Criminal Injury SolicitorsWhen you hear the term criminal lawyer, you don’t normally associate it with lawyers undertaking criminal acts.
However, it seems members of the legal profession are as susceptible to behaving on the wrong side of the law as the rest of us.
Maybe having great knowledge of criminal law gives those legal eagles a greater sense of how to get away with a criminal act, or bend the rules.
Alas for one retired British solicitor this didn’t work out as 72 year old Anthony Blok was jailed recently for four years.
Blok only retired from practicing after being charged by police in November 2006, following an investigation into the theft and attempted sale of a painting worth £500,000.
Over a ten year period Blok assisted a client of his, in attempting to sell a painting worth £500,000, which had been stolen from an elderly lady living on the Isle of Man.
The jury at Croydon Crown Court found Blok guilty of money laundering, perjury and perverting the course of justice.
In 2006 another two solicitors in Britain were jailed for offences related to money laundering.
Brian Dougan from Northern Ireland was jailed for three months after he admitted using his firm's business account to handle money from a money laundering scam.
He helped Thomas McCague to buy eleven houses from the proceeds of the scam, and admitted allowing criminal property to pass through his account.
Meanwhile Phillip Griffiths, a solicitor based in Shrewsbury in the county of Shropshire, was jailed for 15 months for not reporting an act of money laundering.
Griffiths acted on a sale of a house being sold for much less than its true value, having been told the sale was designed to help some friends who were having difficulties paying their mortgage.
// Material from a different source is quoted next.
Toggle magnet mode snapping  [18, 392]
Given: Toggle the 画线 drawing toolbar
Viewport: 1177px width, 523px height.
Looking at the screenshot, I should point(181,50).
However, the owners were actually drug traffickers trying to prevent the house being considered as an asset, for fear it would be confiscated during a proceeds of crime hearing.
Solicitors have a duty, as does anyone, to report any suspicion of money laundering activity.
Some would say that they should know this better than anyone, and comply with the law in the same way everyone else does.
A more worrying case arose in Northern Ireland earlier this year when a solicitor was given a 10 year jail sentence for inciting murder.
Manmohan Sandhu was found guilty of inciting loyalist paramilitaries for murder as well as three counts of perverting the course of justice.
The case centered around the attempted murder of a taxi driver, and the murders of two men during a power struggle between opposing terrorist organizations.
As well as incitement to murder he used his role as a solicitor to keep members of one of the terrorist organisations aware of how police investigations were going.
The president of the Law Society of Northern Ireland Barry Finlay said afterwards: "Every solicitor's duty is to uncompromisingly uphold the rule of law. Mr Sandhu has betrayed his duty to do so and in so doing he has betrayed his profession and his professional colleagues."
Fortunately these cases are very rare and we can rest assured that the majority of solicitors in Britain are honest and would never dream of breaking the law.